5. He submitted the assessee is engaged in the business of share trading. Money was borrowed for the purpose of purchasing shares. The expenditure of interest on borrowings was relatable to the share trading business. The shares had been taken as stock in trade of the assessee which yielded dividend income. There was no expenditure incurred in earning the dividend income which is only incidental to the assessee holding on to the shares. He relied on an unreported judgment dated 28th February, 2012 of the High Court of Karnataka in the case of CCI Ltd. v. Jt. CIT [2012] 206 Taxman 563/20 taxmann.com 196 in which the substantial question of law that arose was whether the provisions of Section 14A of the Act are applicable to expenses incurred by the assessee in the course of its business merely because the assessee is also having dividend income when there was no material brought to show that the assessee had incurred expenditure for earning dividend income which is exempted from taxation. The said substantial question of law was answered in favour of the assessee and against the Revenue. Nevertheless, he submitted, the assessee in this case had not disputed the expenditure of Rs.37,28,966/- disallowed as per Rule 8D on account of dividend income. Since no other exempt income had been allowed by the Assessing Officer, disallowance of further expenditure as concurrently deleted by the CIT and the Tribunal was incorrectly done since Section 14A had no application to the rest of the share trading income of the assessee, the same having been treated as business income.

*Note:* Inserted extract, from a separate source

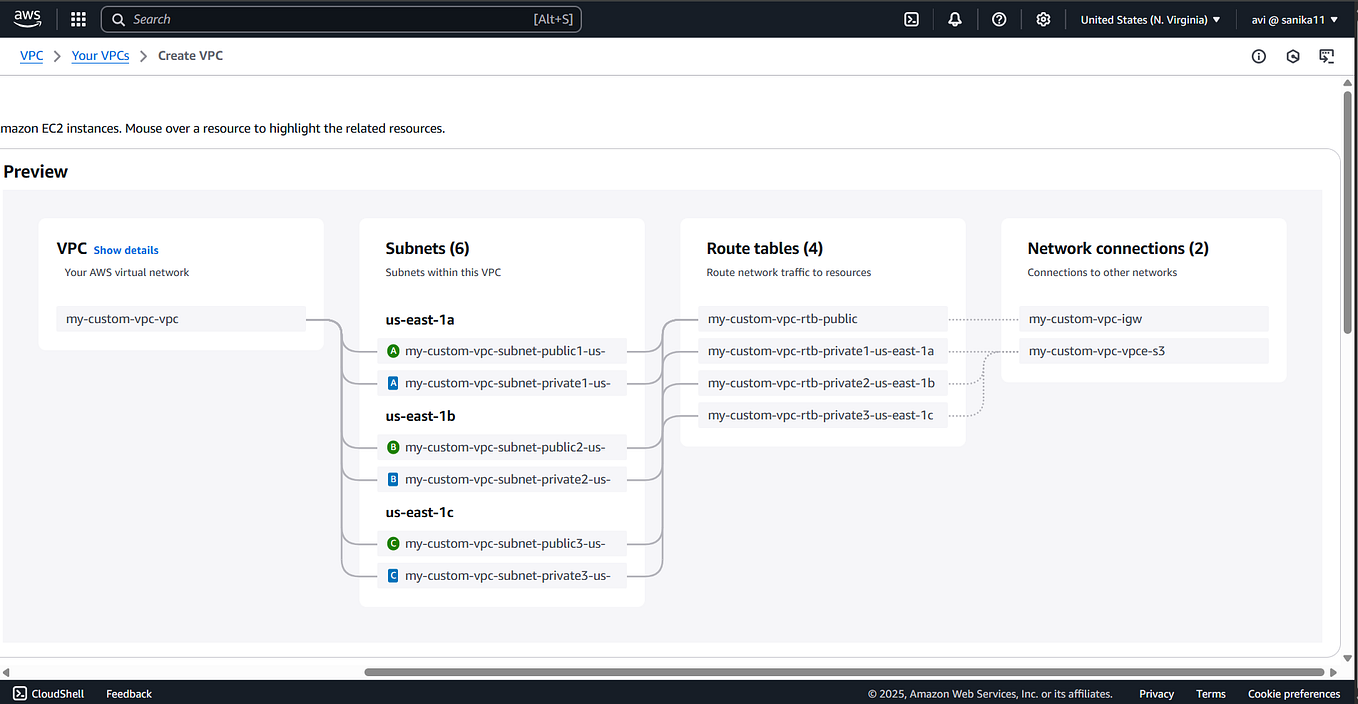Navigate to Your VPCs breadcrumb
1358x704 pixels.
point(100,55)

6. He submitted further, in any event the Assessing Officer did not record reasons to show that any expenditure by way of interest during the previous year was not directly attributable to the share trading income. Thus, there could be no application of Rule 8D(2)(ii).

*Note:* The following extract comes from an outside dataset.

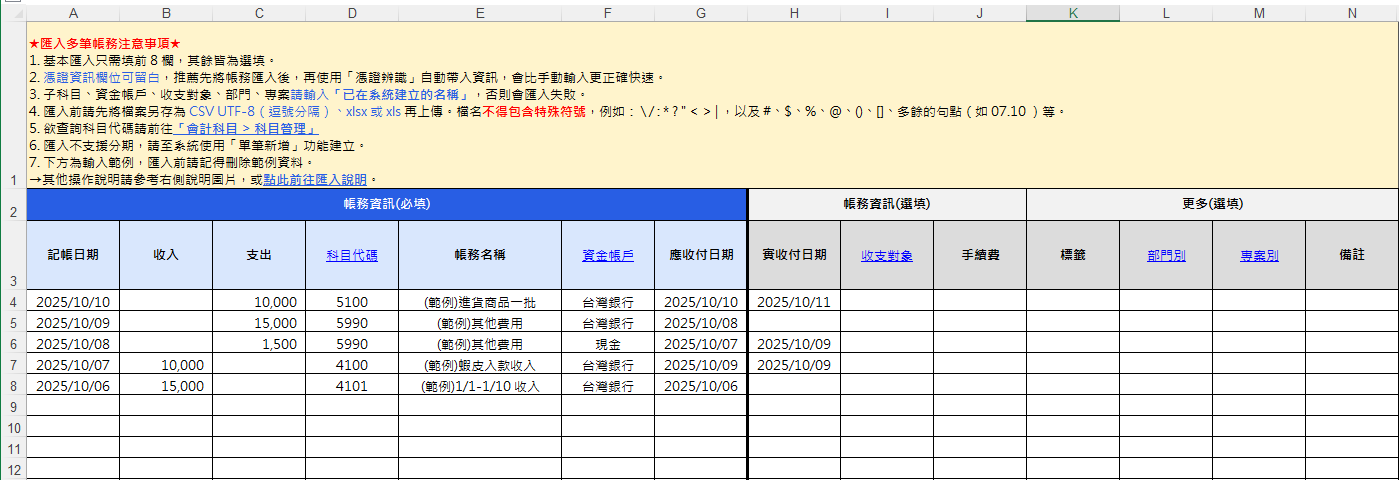Screen dimensions: 1399x480
Task: Follow the 部門別 header link
Action: [1166, 255]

7. He drew attention to paragraph 5 of the impugned order to submit that the Tribunal had accepted the submission of the assessee that there was no satisfaction recorded by the Assessing Officer for invoking the provisions of Section 14A read with Rule 8D. The Tribunal had said so in the case of CIT v. REI Agro Ltd. and this court by its order dated 23rd December, 2013 dismissed the appeal preferred therefrom by the Revenue. He submitted further, the said circular relied upon by the Revenue also had no application to the facts of this case. We find from the assessment order the Assessing Officer said, inter alia, as follows:—

“In the computation of total income, the assessee has claimed LTCG of Rs.25,58,04,353/- as exempt. Since Long Term Capital Gain of Rs.25,80,33,811/- is treated as business income, no such exemption is allowed.”

8. The Tribunal in the impugned order had found that the assessee does not have any investment and all the shares are held as stock in trade as is evident from the orders of the lower authorities. On those facts the Tribuanl held:—

“Once, the assessee has kept the shares as stock in trade, the rule 8D of the Rules will not apply.”

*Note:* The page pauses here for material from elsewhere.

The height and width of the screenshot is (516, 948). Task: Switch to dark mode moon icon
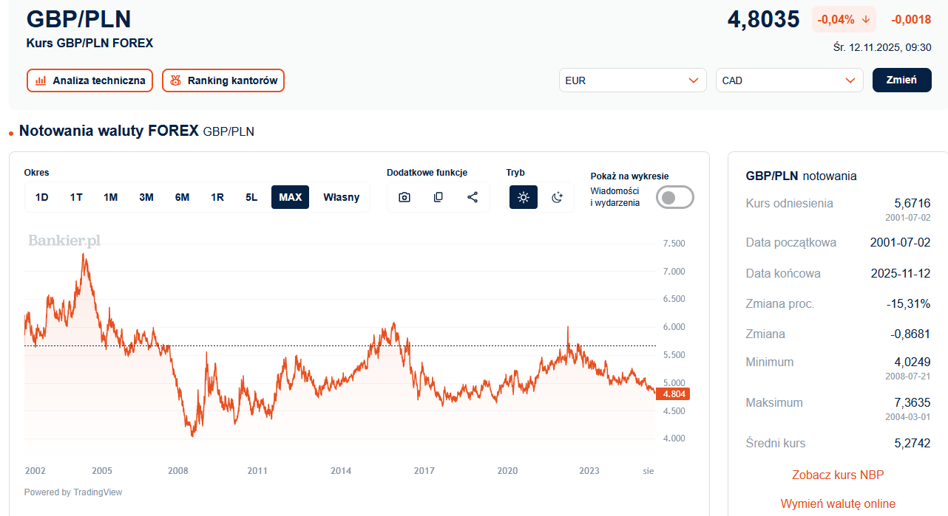[557, 197]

9. In Dhanuka & Sons case (supra) it was found there was no dispute that part of the income of the assessee from its business was from dividend whereas the assessee was unable to produce any material before the authority below showing the source from which such shares were acquired. That decision is distinguishable on facts as not applicable to this case. We also do not find the Revenue had urged that the expenditure being disallowed was in relation to exempt income not arising in the previous year for application of the said circular to be considered. The Assessing Officer had accepted the correctness of the disallowable expenditure offered by the assessee on its claim of Rs.25,68,04,353/- as long term capital gain. He did not allow the claim itself treating the said amount as business income to thereafter disallow the offered expenditure.

10. In view of the clear finding of fact regarding the exempt income claimed treated to be business income and the shares held by the assessee having been treated as stock in trade, we do not find the case involves a substantial question of law. The application and appeal are thus dismissed.